Melanie Neumann, JD, MS Sr director, food and import safety, Leavitt Partners

“Few consumers select their produce based on brand, therefore a food recall on a particular growers produce will affect all growers of that item. It is in the benefit of the entire industry to work together to minimize food recalls as consumer confidence can be greatly diminished regardless of brand.  Utilizing an effective traceability system will help growers and grocers trace contamination directly to the source since most consumers will not know the brand they ate that caused the illness.”
Melissa Germain, associate director cold chain research, Georgia Tech and director of the Academic Cold Chain Forum

“For those not yet convinced that the food world is in the middle of dynamic change, an attitude adjustment is in order.  Rather than living in a state of arrogant denial, a more humble approach might be taken.  Invite the local FDA, city or even food safety experts into the operation and give them a few hours to point out what might bother them during a recall or stop order.  Let the chips fall where they may then remain idle or set some management priorities.”
Dr JohnRyan, president, Ryan Systems

“Posting real time supply chain data to shared databases provides visibility for “install recall” plus real time metrics to improve logistics.
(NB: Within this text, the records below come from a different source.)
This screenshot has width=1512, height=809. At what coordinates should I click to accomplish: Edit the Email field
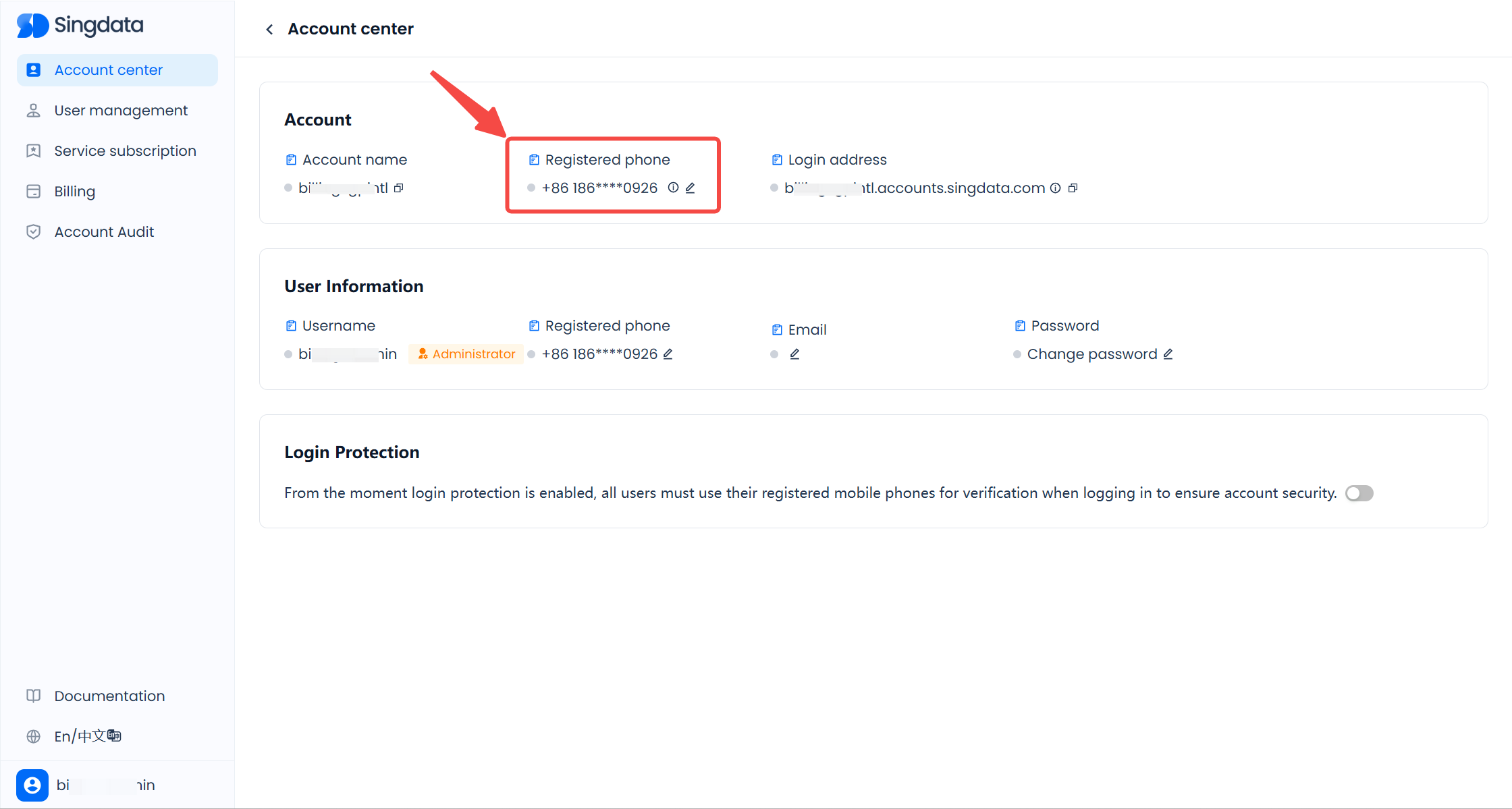[794, 354]

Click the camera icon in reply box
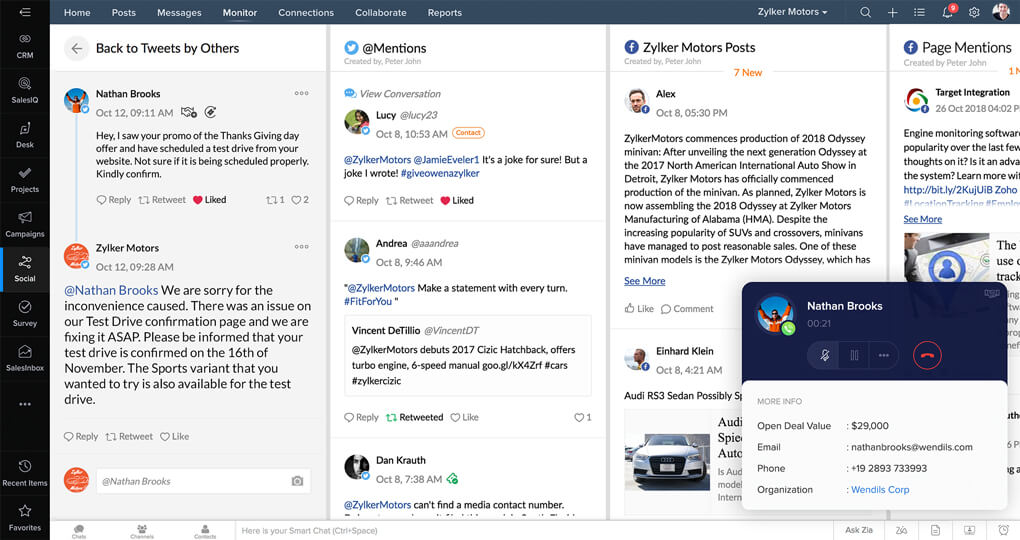click(297, 481)
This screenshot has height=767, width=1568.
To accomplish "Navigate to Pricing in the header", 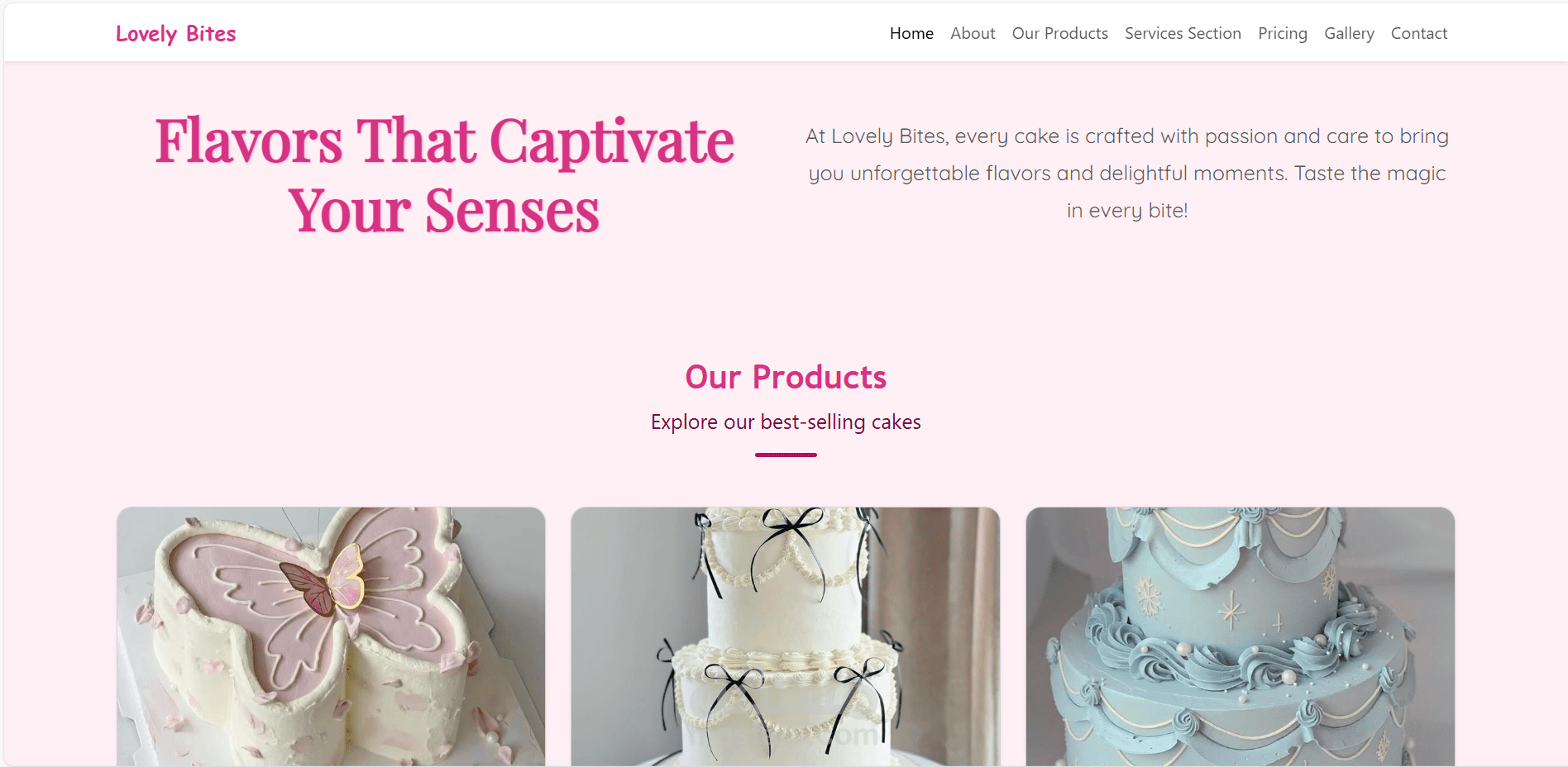I will pos(1283,33).
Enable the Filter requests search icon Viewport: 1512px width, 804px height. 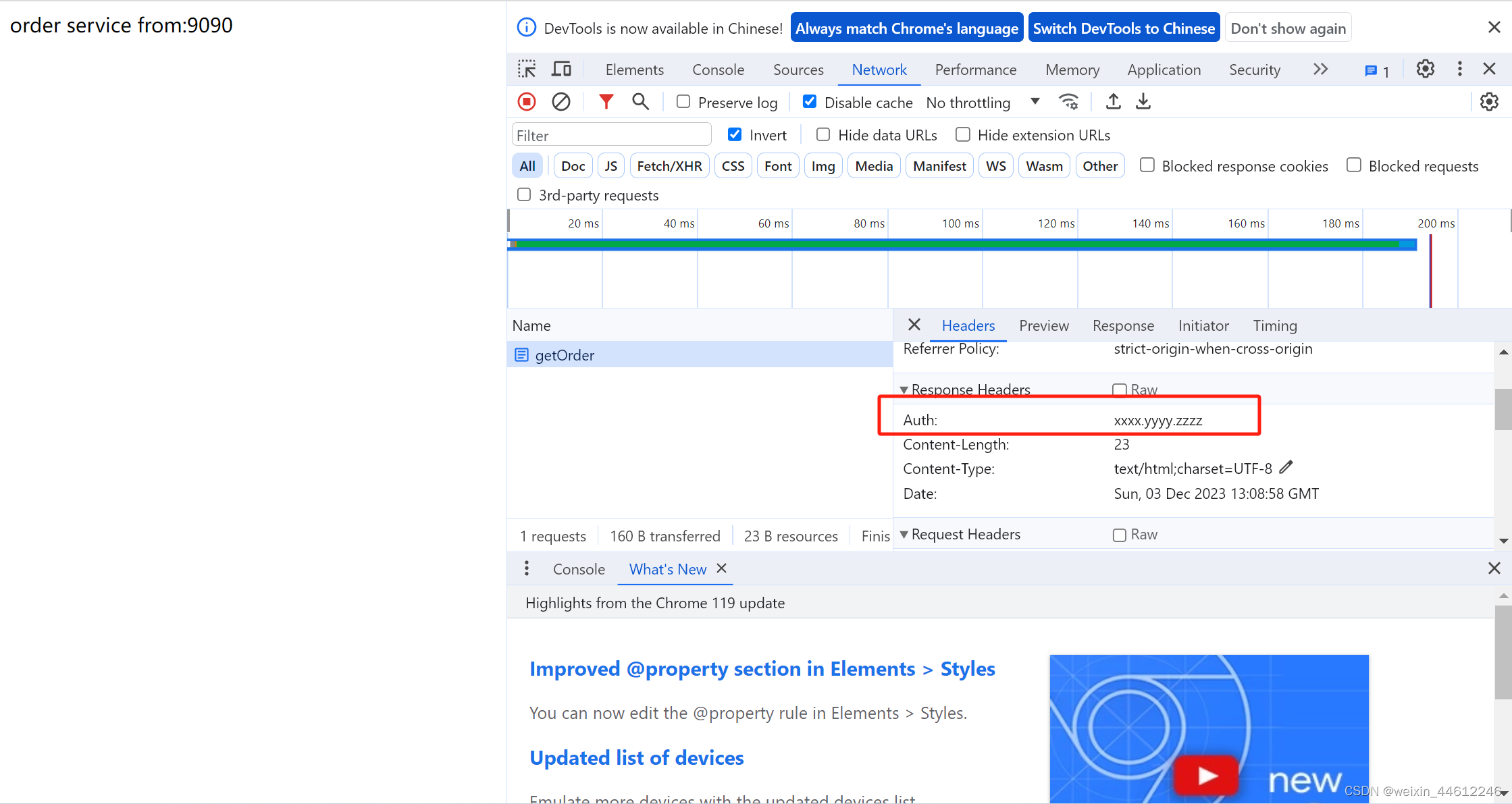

Consider how credit card transactions involving different buyers, vendors, products, currencies and cultures happen in near real time using common data transaction exchange.  Studies have shown the ROI of real time supply chain visibility, where “instant and total recall” is a free by-product –not just added cost.  Our industry needs a common transaction layer with real time logistics information.”
Mike Nicometo, founding member of FreshXperts

“For recalls, retailers and growers also need to think in terms of shopper loyalty, brand reputation, consumer liability and public safety. One study showed a recall costs $10 million plus brand damage and lost sales. It’s essential to automate the recall process with electronic traceability records so tainted product can be identified and destroyed in hours versus days or weeks.”